• YOUR INSTRUCTIONS: Reproduce each record verbatim, images excluded.

• MATERIAL SHOWN:

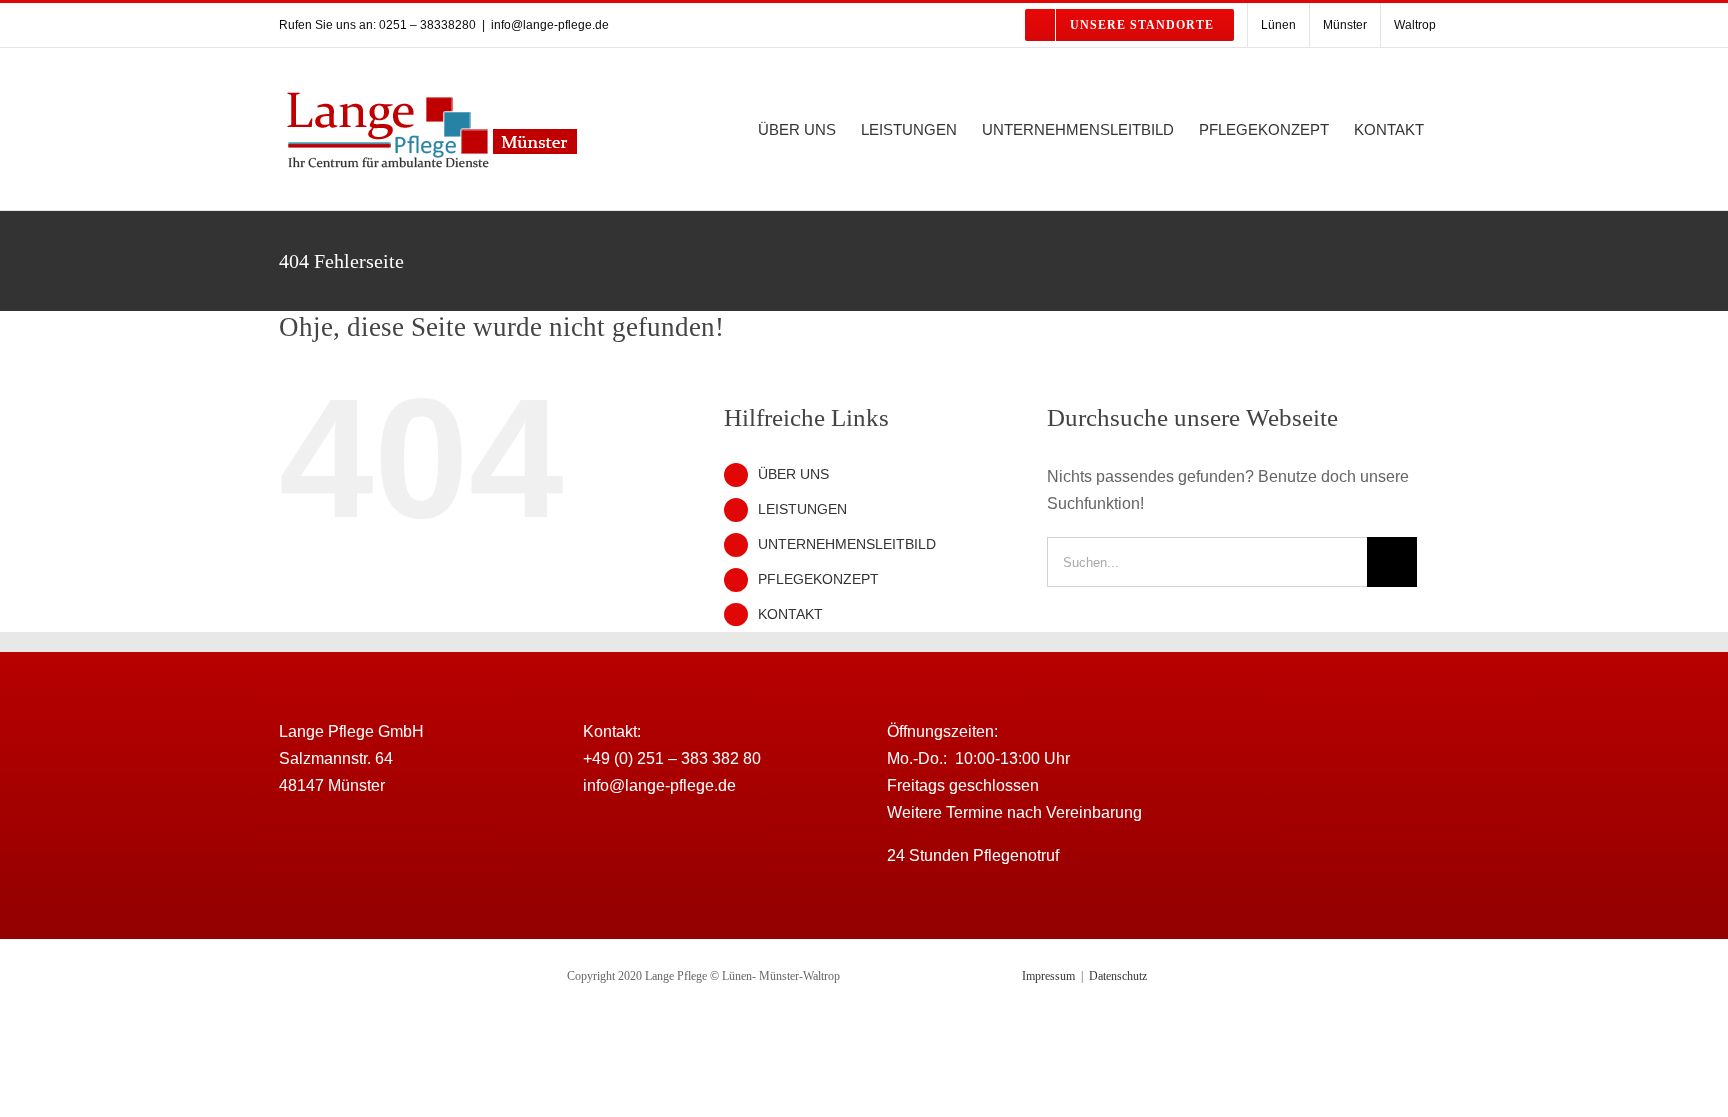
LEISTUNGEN (802, 509)
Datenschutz (1118, 976)
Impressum (1048, 976)
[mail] (1340, 755)
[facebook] (1300, 755)
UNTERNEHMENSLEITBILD (847, 544)
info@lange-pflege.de (550, 25)
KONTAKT (790, 614)
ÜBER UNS (793, 474)
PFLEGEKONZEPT (818, 579)
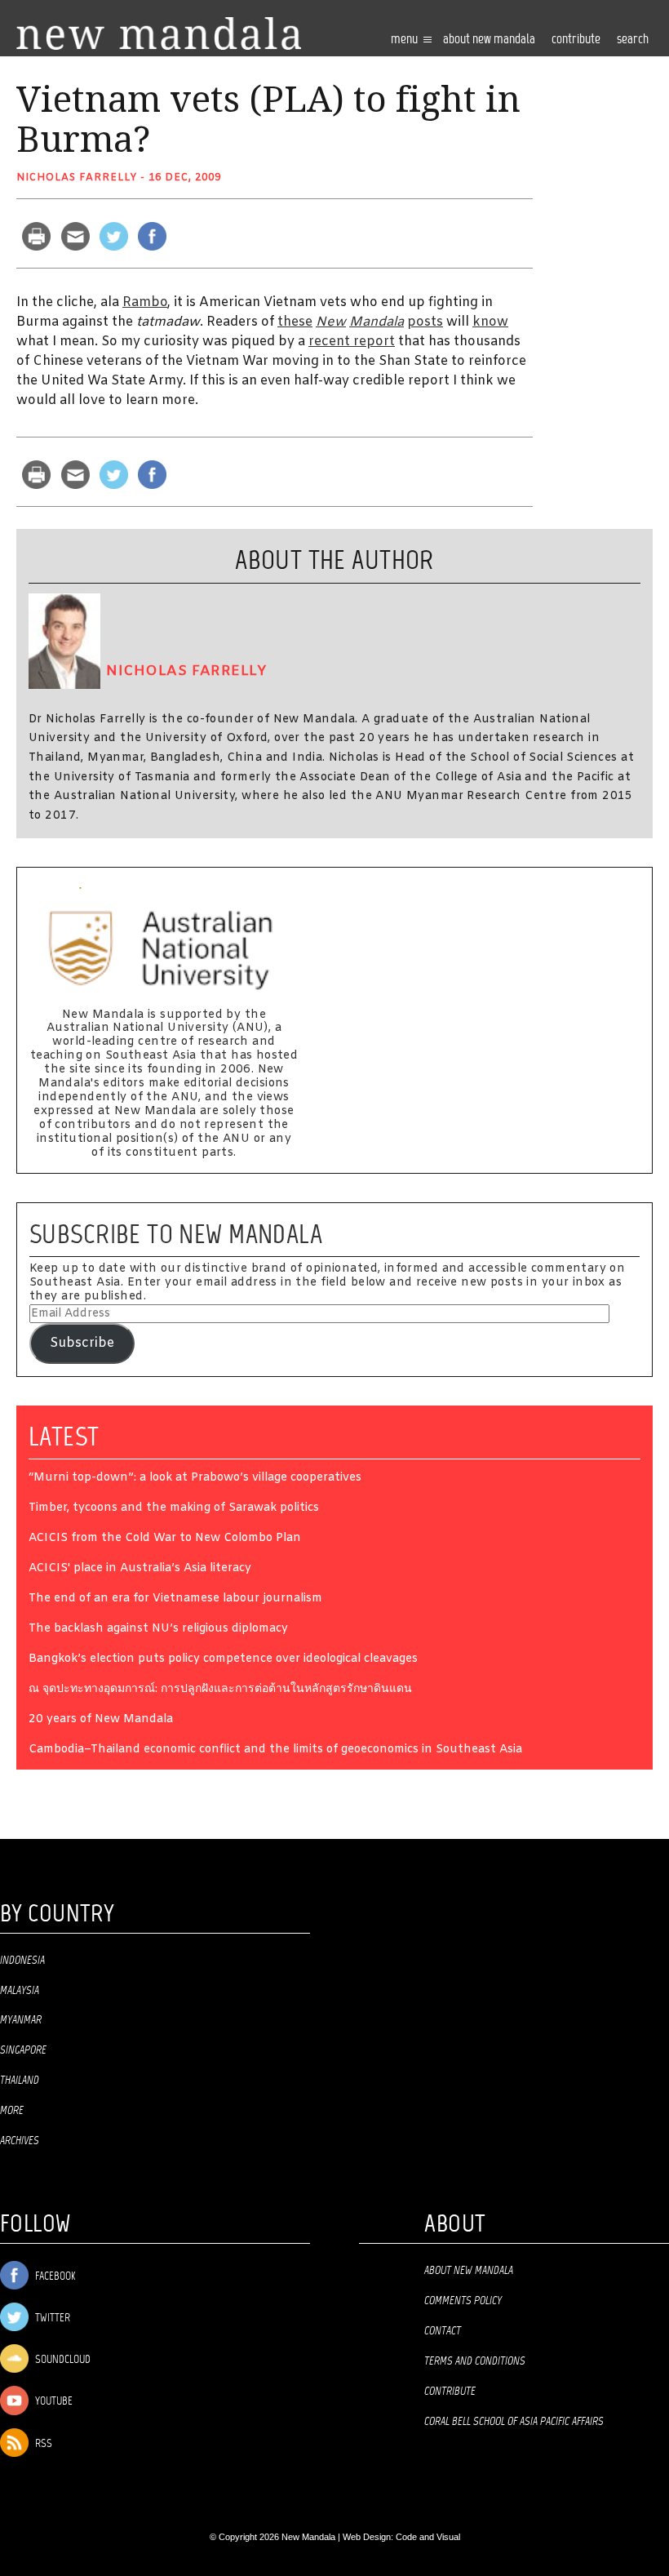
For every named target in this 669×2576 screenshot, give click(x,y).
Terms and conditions (474, 2361)
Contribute (450, 2391)
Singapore (23, 2050)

• RESPONSE:
LEISTUNGEN (802, 509)
Datenschutz (1118, 976)
Impressum (1048, 976)
[mail] (1340, 755)
[facebook] (1300, 755)
UNTERNEHMENSLEITBILD (847, 544)
info@lange-pflege.de (550, 25)
KONTAKT (790, 614)
ÜBER UNS (793, 474)
PFLEGEKONZEPT (818, 579)
For every named target in this 669×2576 screenshot, give click(x,y).
Terms and conditions (474, 2361)
Contribute (450, 2391)
Singapore (23, 2050)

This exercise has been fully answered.